I’m nervous for this next year. I don’t know what it will hold, or where it will take me. I don’t know how far I will be stretched, or whether this ride will be an easy one. But something I can see for this year, is that it is going to be a new one. I’m going to make changes to the way I live, work and even cope with stress, I don’t want to return to the old patterns. I want to do new things, and although I’m scared to break out into something new like this, I’m really excited to see how God is going to build His truths in me during this coming season of life.

Summer Camp 2014 – Amplified

Summer Camp 2014 - Amplified

While I was praying I had this picture of a river. The water in this river was flowing strongly, not stopping in the face of the rocks that lay in the river. I felt like, as Christians, we are those stones. The water rushes past us and tries to pull us to the bottom of the hill, but if we have a strong footing in God’s Word, we won’t be swept away downhill with the current. Occasionally we will lose our place, but God will always bring things into our path to bring us back to Him.

Every year as I head off to camp, I wonder if this camp can top the last one. Every year, my mind is blown again as each camp shoots the last off the charts of awesomeness. This camp in particular, I really felt God working in my life in extraordinary ways.
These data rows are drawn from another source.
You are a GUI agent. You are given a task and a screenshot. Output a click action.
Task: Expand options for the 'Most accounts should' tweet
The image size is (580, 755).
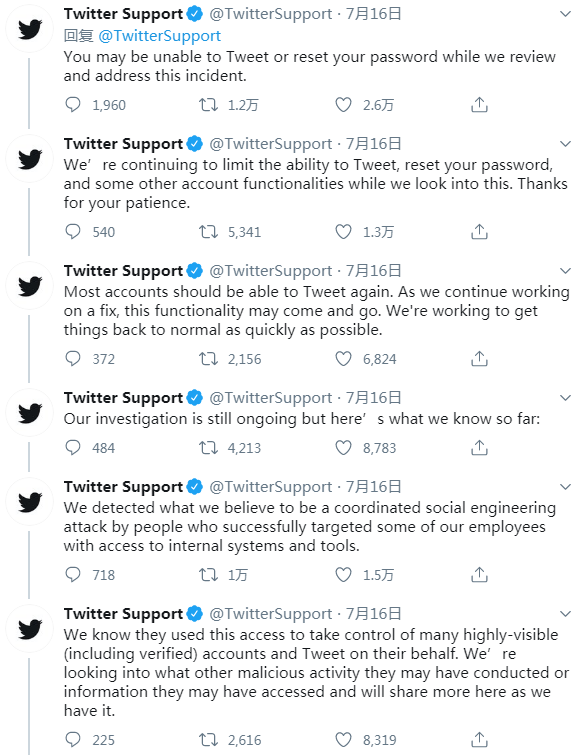tap(566, 271)
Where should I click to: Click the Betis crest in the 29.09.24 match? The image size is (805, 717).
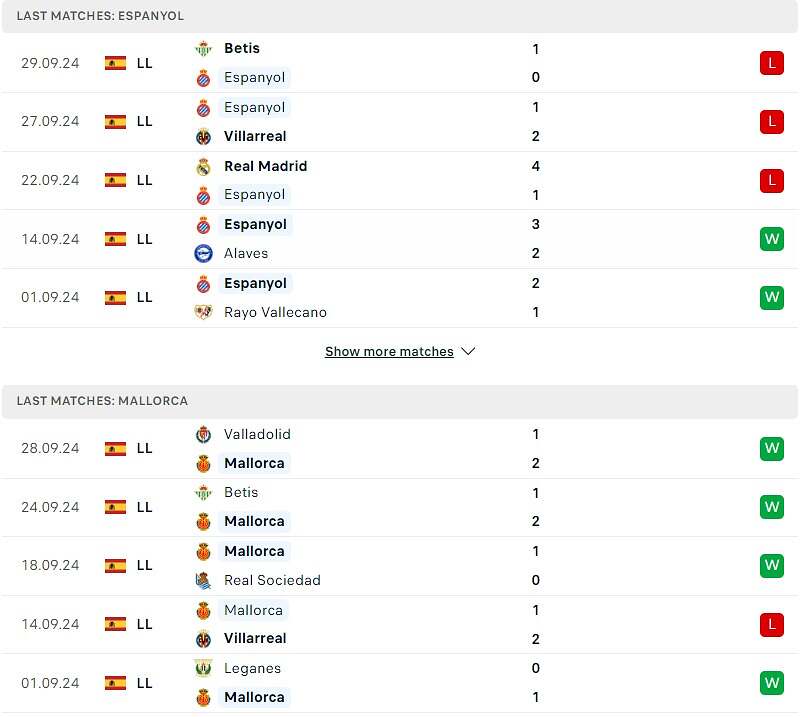204,49
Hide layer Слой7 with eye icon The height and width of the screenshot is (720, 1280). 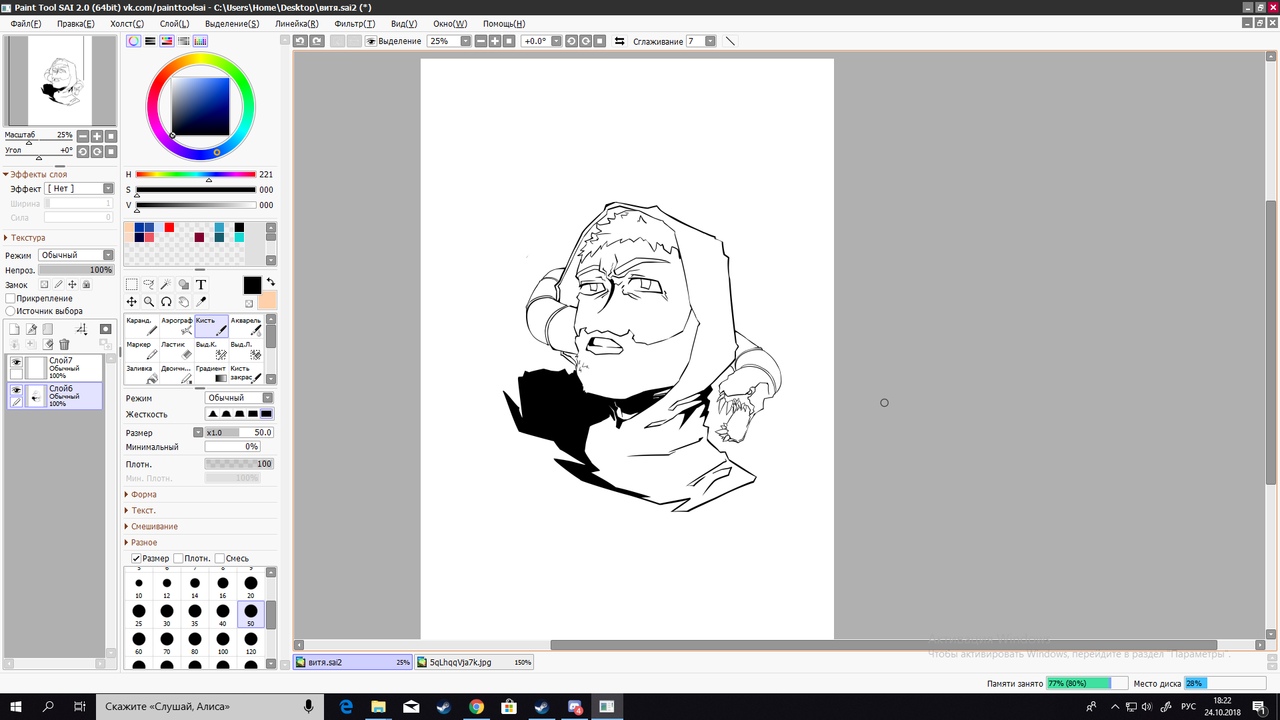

Maybe it’s just because I’ve been in quite a dark place these past couple of months, but I felt God’s power fill me with His freedom more than I’ve ever experienced at a camp before. There was a lot of breakthrough going on for everyone, the amount of tears was unbelievable, but at the same time, there was so much joy. Chains were breaking and every single person was affected, even when they were fighting against being touched by God. Our Lord is incredible and I am so proud to serve him.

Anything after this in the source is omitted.